COSI 200. Interpersonal Communication. 3 Units.
Communication is a primary means of initiating, maintaining, and dissolving relationships. Managing interpersonal relationships is a human concern across several contexts. Interpersonal communication is a highly interactive course whereby participants investigate the foundations, processes, and issues associated with communication in relationships. The student will become sensitized to theories and processes via traditional lectures and textbook readings. The student is also expected to participate in group discussions. The result is a continuous dialogue with others about communication processes, and outcomes. The goal of this course is to provide a forum for both investigation and increased competence.

COSI 260. Multicultural Aspects of Human Communication. 3 Units.
Introduces intercultural/interracial communication by discussing specific communication principles and by putting theory into practice by exploring differences in perception, and verbal and nonverbal communication messages. Course emphasizes relationship between communication, race, culture; nature of race and culture; and how they influence the communication process. Various theories and approaches to study of intercultural/interracial communication will be discussed, along with significant concepts, processes and considerations. Practical outcomes of intercultural/interracial encounters also will be discussed. Counts for CAS Global & Cultural Diversity Requirement.

 

RESEARCH

This pathway is intended for those considering a career in research. Areas include academic (e.g., professor), nonprofit (e.g., National Institutes of Health), and public/private organizations and institutions (e.g., hospitals, government, military).

LAB EXPERIENCE **

PSCL 375. ** Research Design and Analysis. 3 Units.
Conceptual and methodological issues confronted by the behavioral scientist conducting research. Major experimental designs and statistical procedures. Intuitive understanding of the mathematical operations. Majors planning to apply to graduate school in Psychology are strongly encouraged to complete this course. Counts as SAGES Departmental Seminar. Prereq: PSCL 101 and PSCL 282 or ANTH 319 or STAT 201 or STAT 201R.

PSCL 315. Social Psychology. 3 Units.
Empirical studies of typical human responses to situations. First impressions, attitude change, effects of cash incentives, behavior in emergencies, interpersonal attraction, impression management, crowding, stress, vices. Recommended preparation: PSCL 101.

PSCL 350. Behavior Genetics. 3 Units.
Examines the impact of both nature and nurture on human behavior. Basic quantitative genetic methodology will be covered. Current family, twin and adoption studies in the areas of personality, intelligence, alcoholism, criminality, and psychopathology will be reviewed. Recommended preparation: PSCL 101.
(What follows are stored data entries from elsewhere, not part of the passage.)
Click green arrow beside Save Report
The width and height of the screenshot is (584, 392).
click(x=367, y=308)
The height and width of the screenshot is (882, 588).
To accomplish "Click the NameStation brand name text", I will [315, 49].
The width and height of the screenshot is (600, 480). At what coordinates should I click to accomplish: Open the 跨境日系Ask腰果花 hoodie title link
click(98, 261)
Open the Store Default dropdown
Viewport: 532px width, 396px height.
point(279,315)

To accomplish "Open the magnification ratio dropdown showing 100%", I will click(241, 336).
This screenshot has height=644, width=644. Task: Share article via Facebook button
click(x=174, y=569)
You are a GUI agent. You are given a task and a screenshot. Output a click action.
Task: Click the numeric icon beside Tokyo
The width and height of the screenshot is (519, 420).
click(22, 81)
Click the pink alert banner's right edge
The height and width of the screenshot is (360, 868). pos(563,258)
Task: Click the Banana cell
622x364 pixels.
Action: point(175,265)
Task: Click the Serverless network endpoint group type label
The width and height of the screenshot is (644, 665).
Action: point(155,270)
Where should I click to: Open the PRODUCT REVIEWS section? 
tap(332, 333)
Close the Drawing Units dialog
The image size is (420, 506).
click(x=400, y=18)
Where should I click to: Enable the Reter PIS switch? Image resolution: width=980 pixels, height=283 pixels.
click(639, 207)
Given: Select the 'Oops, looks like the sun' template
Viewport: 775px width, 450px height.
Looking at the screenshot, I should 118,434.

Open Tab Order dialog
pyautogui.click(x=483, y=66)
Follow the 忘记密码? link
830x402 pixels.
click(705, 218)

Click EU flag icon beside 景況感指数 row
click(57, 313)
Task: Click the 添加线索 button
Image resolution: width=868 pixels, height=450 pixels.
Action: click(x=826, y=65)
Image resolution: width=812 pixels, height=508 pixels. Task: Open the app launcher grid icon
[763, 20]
PSCL 352. Physiological Psychology. 3 Units.
This course is designed to teach the fundamentals of neural communication and central nervous system structure. Special attention is placed on common neurological illnesses and their psychopharmacological treatments. Neural systems underlying sensory/perceptual, motor, and higher-order cognitive processes are also explored. Offered as PSCL 352 and PSCL 403. Prereq: PSCL 101.

PSCL 357. Cognitive Psychology. 3 Units.
How individuals encode, store, organize, and use information. Pattern recognition, attention, memory, and problem solving. Recommended preparation: PSCL 101.

PSCL 397 or COSI 390. Independent Study. 1 – 3 Units.
Individual study involving specific programs of reading, research, and special projects. Prereq: PSCL 101.

COSI 340. Advanced Health Communication. 3 Units.
Various communication processes assume a central role in the acquisition and enactment of health care. This course examines communication activity across a broad range of health care contexts. Attention will be given to provider-client communication, communication, and ethical concerns, persuasive health promotion efforts, media impact on health, and basics in health communication methodology and research. Students will consider source, message, and receiver aspects of health communication as well as cultural and illness-specific issues. Prereq: COSI 101.